* BEGIN DATASET EXCERPTS *
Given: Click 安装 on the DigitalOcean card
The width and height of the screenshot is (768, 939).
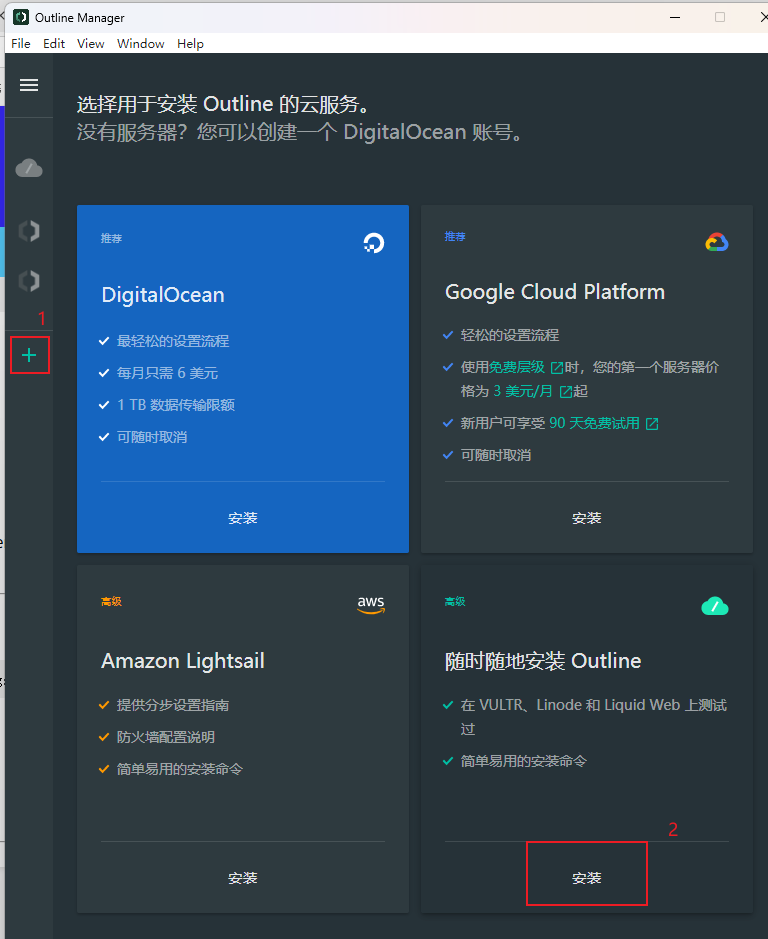Looking at the screenshot, I should (x=243, y=518).
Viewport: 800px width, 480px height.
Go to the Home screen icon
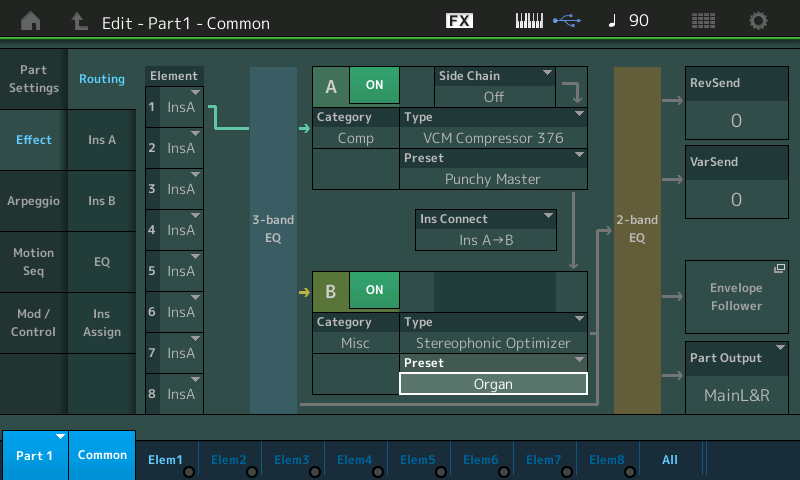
* END DATASET EXCERPTS *
WORK TO DO:
Extract every line of the records that contains the string "height".

WRITTEN RESPONSE:
The width and height of the screenshot is (768, 939).
Viewport: 800px width, 480px height.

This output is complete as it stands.